I have a dataframe df
with the column sld
of type string which includes some consecutive characters with no space/delimiter. One of the libraries that can be used to split is wordninja:
E.g. wordninja.split('culturetosuccess')
outputs ['culture','to','success']
Using pandas_udf
, I have:
@pandas_udf(ArrayType(StringType()))
def split_word(x):
splitted = wordninja.split(x)
return splitted
However, it throws an error when I apply it on the column sld
:
df1=df.withColumn('test', split_word(col('sld')))
typeerror: expected string or bytes-like object
What I tried:
I noticed that there is a similar problem with the well-known function split()
, but the workaround is to use string.str
as mentioned here.

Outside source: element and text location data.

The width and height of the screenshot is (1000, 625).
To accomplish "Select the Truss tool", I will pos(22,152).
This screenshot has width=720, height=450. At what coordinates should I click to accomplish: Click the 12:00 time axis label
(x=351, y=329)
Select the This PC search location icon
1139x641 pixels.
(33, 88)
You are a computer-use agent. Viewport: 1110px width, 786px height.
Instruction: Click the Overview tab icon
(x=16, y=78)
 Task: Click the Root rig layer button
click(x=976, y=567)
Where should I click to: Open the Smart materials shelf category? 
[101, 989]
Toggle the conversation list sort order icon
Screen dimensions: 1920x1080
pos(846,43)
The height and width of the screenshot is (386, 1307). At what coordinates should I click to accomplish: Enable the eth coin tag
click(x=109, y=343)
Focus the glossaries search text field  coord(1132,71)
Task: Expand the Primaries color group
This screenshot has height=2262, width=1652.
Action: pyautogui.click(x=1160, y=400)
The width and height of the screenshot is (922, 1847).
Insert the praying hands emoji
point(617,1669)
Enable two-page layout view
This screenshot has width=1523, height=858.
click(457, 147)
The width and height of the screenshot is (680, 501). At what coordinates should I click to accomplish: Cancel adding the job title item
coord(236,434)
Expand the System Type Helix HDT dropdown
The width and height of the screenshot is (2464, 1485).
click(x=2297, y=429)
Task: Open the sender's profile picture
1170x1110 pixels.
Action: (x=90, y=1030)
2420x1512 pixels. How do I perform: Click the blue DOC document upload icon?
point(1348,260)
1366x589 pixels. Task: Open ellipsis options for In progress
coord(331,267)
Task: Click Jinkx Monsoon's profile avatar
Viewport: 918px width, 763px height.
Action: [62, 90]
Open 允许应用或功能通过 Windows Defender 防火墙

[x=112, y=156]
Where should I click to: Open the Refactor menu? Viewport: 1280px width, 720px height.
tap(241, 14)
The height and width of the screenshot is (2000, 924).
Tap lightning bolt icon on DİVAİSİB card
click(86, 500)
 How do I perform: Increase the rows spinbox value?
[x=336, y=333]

This doesn't work on wordninja.split
.
Any work around this issue?
Edit: I think in a nutshell the issue is:
the pandas_udf
input is pd.series
while wordninja.split
expects string.
My df looks like this:
+-------------+
|sld |
+-------------+
|"hellofriend"|
|"restinpeace"|
|"this" |
|"that" |
+-------------+
I want something like this:
+-------------+---------------------+
| sld | test |
+-------------+---------------------+
|"hellofriend"|["hello","friend"] |
|"restinpeace"|["rest","in","peace"]|
|"this" |["this"] |
|"that" |["that"] |
+-------------+---------------------+
Just use .apply
to perform computation on each element of the Pandas series, something like this:
@pandas_udf(ArrayType(StringType()))
def split_word(x: pd.Series) -> pd.Series:
splitted = x.apply(lambda s: wordninja.split(s))
return splitted